Le principe des scénarios des Etats visant l’atteinte de la neutralité carbone consiste à réduire au maximum les émissions de gaz à effet de serre (GES) et à maintenir, voire augmenter, les puits de carbone, ces derniers compensant les « émissions résiduelles » c’est-à-dire les émissions considérées comme inévitables ou trop difficile à éliminer, notamment les émissions non-énergétiques.

Le 9 mars 2023, un article publié dans la revue Nature Climate Change, intitulé « Countries’ long-term climate strategies fail to define residual emissions » (les stratégies climat de long terme des pays ne définissent pas bien les émissions résiduelles) s’est intéressé à la manière dont les Etats définissent ces émissions résiduelles et les projettent dans le cadre de leur stratégie de développement à faibles émissions de GES à long terme (voir encadré ci-dessous).

 

Les stratégies de développement à faibles émissions de GES à long terme

Conformément à l’article 4.19 de l’Accord de Paris, les Parties devraient élaborer et communiquer des stratégies nationales de développement à faibles émissions de GES à long terme (horizon 2050), appelés communément en français des stratégies bas-carbone 2050 (ou en anglais long term low emission development strategies, LT-LEDS). La décision qui accompagnait l’Accord de Paris (décision 1/CP.21, paragraphe 35) invite les Parties à communiquer, d’ici 2020, au Secrétariat de la CCNUCC leurs stratégies bas-carbone 2050. A ce jour (7 juillet 2023), 64 Parties ont soumis leur stratégie (voir liste des pays sur le site de la CCNUCC). Voir notre article sur la synthèse des stratégies de développement bas-carbone publiée par le Secrétariat de la CCNUCC en octobre 2022.

 

L’étude s’est appuyée sur 50 stratégies disponibles mi-2022. Les auteurs de cette publication montrent que la plupart des gouvernements ne présentent pas clairement leurs projections menant à ces émissions résiduelles dans leurs stratégies de développement à faibles émissions de GES à long terme. Dans leur état actuel, des émissions résiduelles importantes sont projetées, indiquant un besoin tout aussi important d’absorptions de CO2 en parallèle – or, compter sur une hausse des puits de carbone entraine un risque de compromettre l’atteinte de la neutralité carbone.

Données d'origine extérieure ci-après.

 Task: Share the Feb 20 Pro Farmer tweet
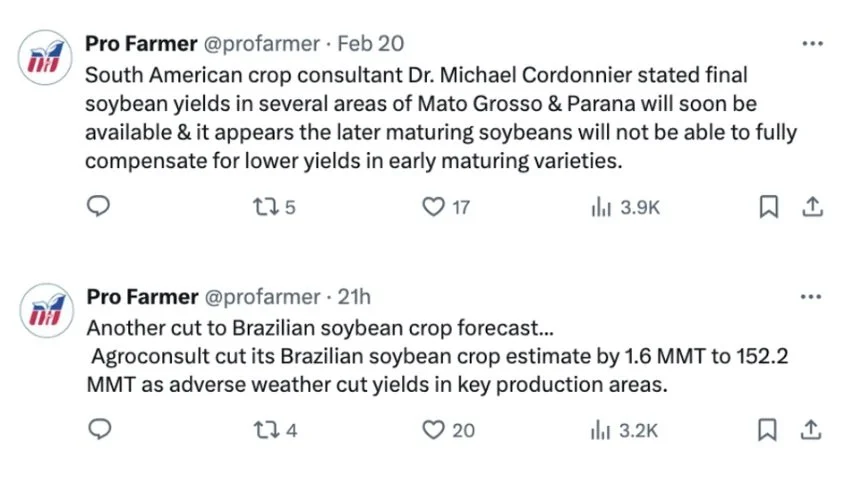812,207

Les auteurs n’ont trouvé aucune définition ou utilisation cohérente du concept d’émissions résiduelles dans les 50 stratégies étudiées. La majorité d’entre elles ne mentionnent pas du tout ce concept. Parmi les pays qui ont quantifié ces émissions résiduelles, celles-ci représentent en moyenne 18 % des émissions de 2019. L’agriculture et l’industrie représentent les principales sources d’émissions résiduelles dans les 15 pays qui comprenaient un détail sectoriel.

D’après cet article, alors que certains pays prévoient des absorptions par les puits de carbone du secteur de l’utilisation des terres et de la forêt, les plus grands émetteurs s’attendent à ce que ce puits de carbone soient insuffisants, ce qui indique un besoin important de puits de carbone technologiques additionnels.

 

Emissions résiduelles dans les stratégies à long terme comparées aux émissions réelles en 2019

Source: Buck et al. 2023

 

D’après cet article, les responsables politiques et les chercheurs devraient définir des critères pour définir des émissions résiduelles qui restent raisonnables et ne comptent pas sur des attentes irréalistes en termes de compensation par les puits ; et qui correspondent réellement à des émissions difficiles à éliminer.

 

Les émissions résiduelles en 2050 dans la stratégie de la France

La stratégie à long terme de la France est sa Stratégie Nationale Bas Carbone (SNBC-2 de 2020, dont une mise à jour est attendue pour 2024). Dans la SNBC-2, le scénario d’atténuation atteint la neutralité en 2050, année où les puits de carbone (82 Mt CO2e) compensent les émissions résiduelles (80 Mt CO2e). Ces émissions résiduelles relèvent à plus de moitié du secteur agricole (environ 47 Mt CO2e), le reste étant réparti entre le secteur de l’industrie manufacturière (environ 15 Mt CO2e) et dans une moindre proportion les déchets, les transports, les bâtiments et la production d’énergie. Il s’agit donc principalement d’émissions non-énergétiques (agriculture, déchets, procédés industriels) et de quelques émissions énergétiques (aérien notamment).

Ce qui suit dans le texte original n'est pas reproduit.